16 December 2014

Scientists use satellites to monitor volcano risks

Posted by kwheeling

By Kim Smuga-Otto

Copahue is a remote, but active volcano — it last erupted on July 4, 2014. Its location in the sparsely populated southern Andes Mountains near the Chile-Argentina border makes direct monitoring difficult.

Copahue erupts on November 7, 2013. Credit: Juan Carlos Martins

Copahue erupts on November 7, 2013.
Credit: Juan Carlos Martins

A NASA team utilized satellite data to create a map of past volcanic deposits and modeled the risk to nearby towns. They found one town on a potential lava flow path and a second town at risk for mud flows.

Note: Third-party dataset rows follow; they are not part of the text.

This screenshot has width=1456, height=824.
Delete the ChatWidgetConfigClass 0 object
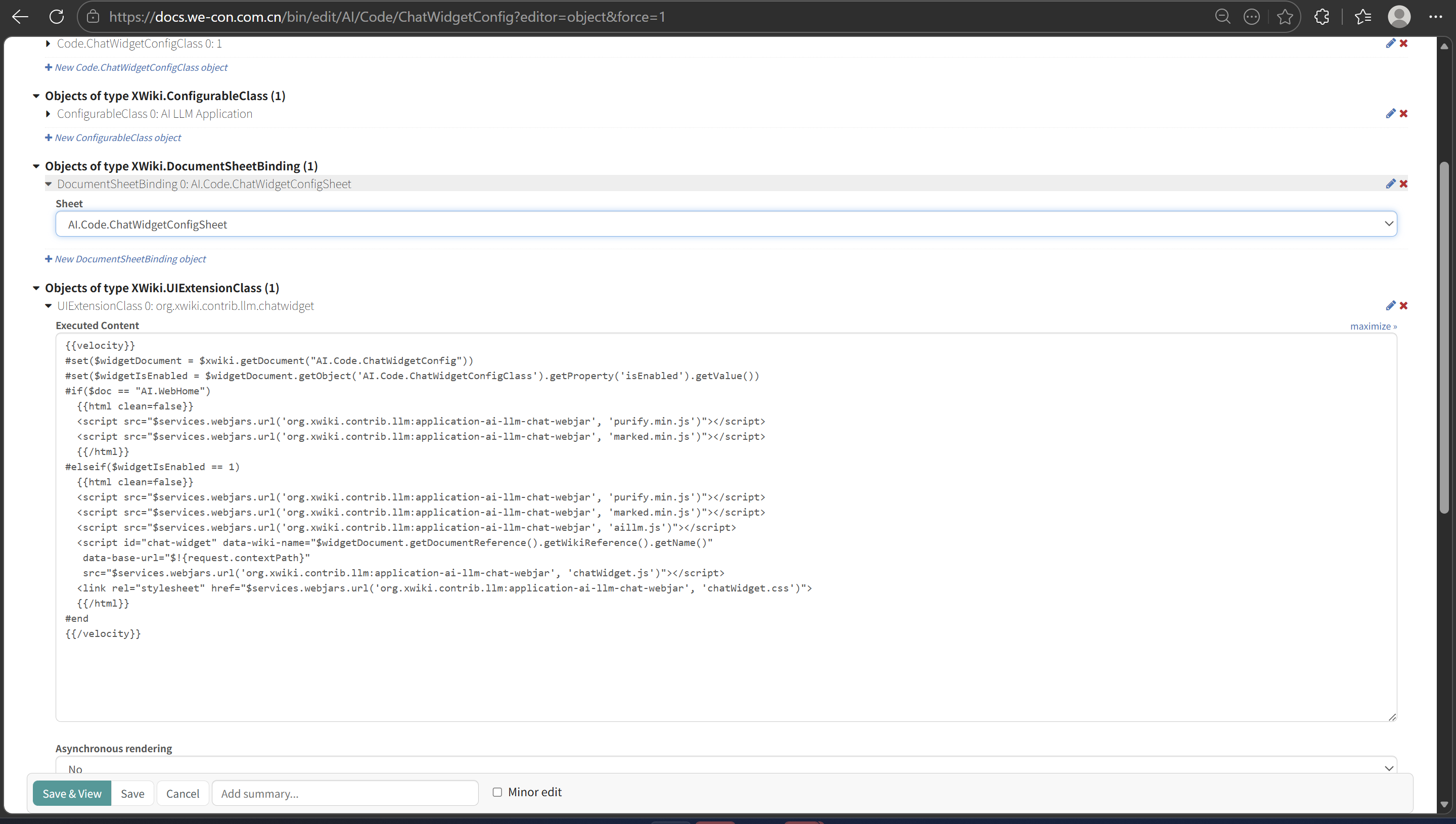click(x=1403, y=43)
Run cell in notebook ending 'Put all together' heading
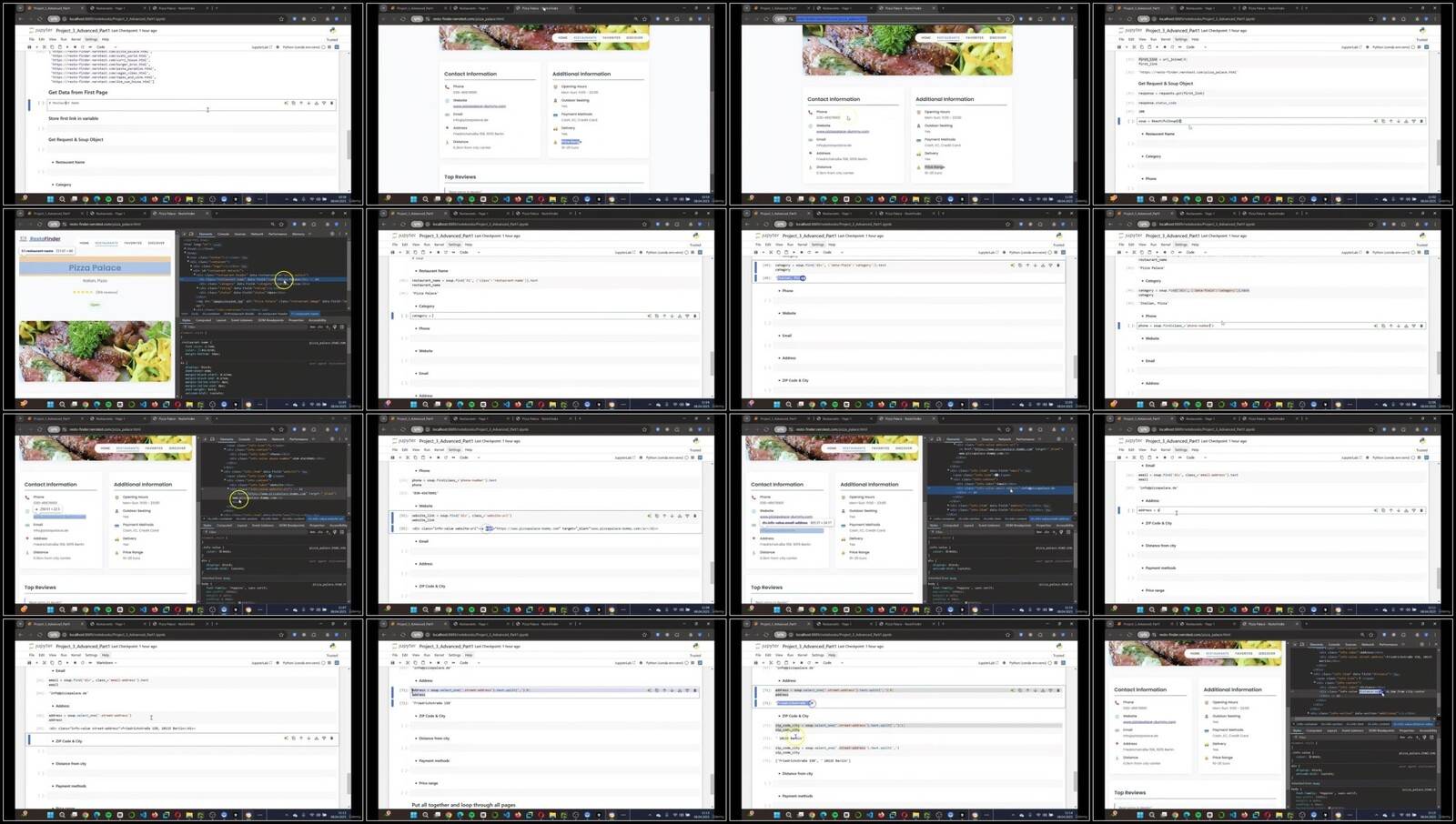1456x824 pixels. pyautogui.click(x=431, y=663)

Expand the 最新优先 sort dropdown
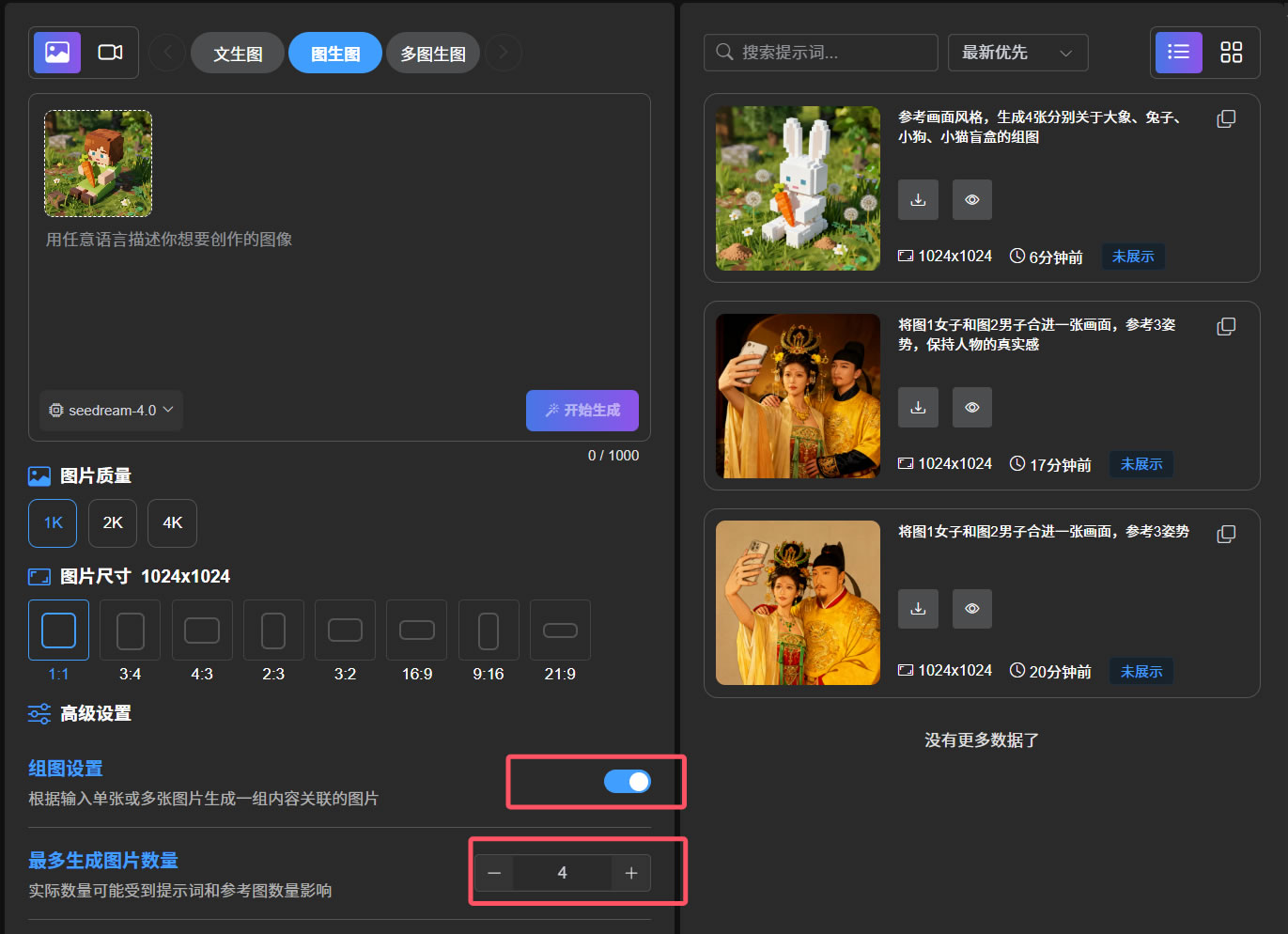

The results were presented at Monday’s poster session at the American Geophysical Union’s Fall Meeting. The group’s methodology using satellite images can serve as a template for remotely assessing volcano risk, according to the researchers.

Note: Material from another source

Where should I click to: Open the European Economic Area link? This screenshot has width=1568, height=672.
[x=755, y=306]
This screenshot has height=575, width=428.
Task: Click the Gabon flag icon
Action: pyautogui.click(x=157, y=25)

“Anyone, anywhere in the world can do this mapping,” said Julie Griswold, a USGS geologist who works in volcano disaster assistance and who was not involved with the study.

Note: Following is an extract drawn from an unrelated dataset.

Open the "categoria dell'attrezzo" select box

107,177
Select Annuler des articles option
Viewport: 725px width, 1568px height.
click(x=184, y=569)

NASA Project Coordinator Amber Keith explained how the team used the satellites readings to identify the chemical composition of the mountain rock and classify the vegetative ground cover. From this they sussed out volcanic mineral deposits and revealed a past lava flow going southwest of Copahue. The reconstructed map matched an on-the-ground study from 2006.

They used this map and additional satellite data to analyze the risks posed from erupting volcanos. There are the obvious lava flows, burning everything in their path, and the far reaching ash that can pile up and collapse roofs, damage crops or poison water. Just as deadly are Lahars, or mud flows, that solidify like concrete when they stop moving and pyroclastic flows, a fast moving, low to the ground layer of rock and gas that can reach 1300 degrees Fahrenheit (700 degrees Celsius).

The team looked at the volcano’s three active vents and calculated the probable lava flows using their historical model. They ran the iterations 10,000 times to get a complete picture. Two of the vents flowed south, away from inhabited areas, but the primary vent “every time went in the direction of the town of Caviahue.” said Keith. Lahars flows were also extrapolated from past data and these seemed to indicate danger to the northern town of Butalelbun.

The team had less certainty when it came to modeling other dangers. In the case of the ash spread, the data was averaged monthly and they couldn’t capture the daily wind effect. And their model overestimated the distribution of pyroclastic flows.

However, Keith feels that the data, taken together will be useful for the end users of the analysis to provide them with an area of greatest risk.

Kim Smuga-Otto is a science communication graduate student at UC Santa Cruz.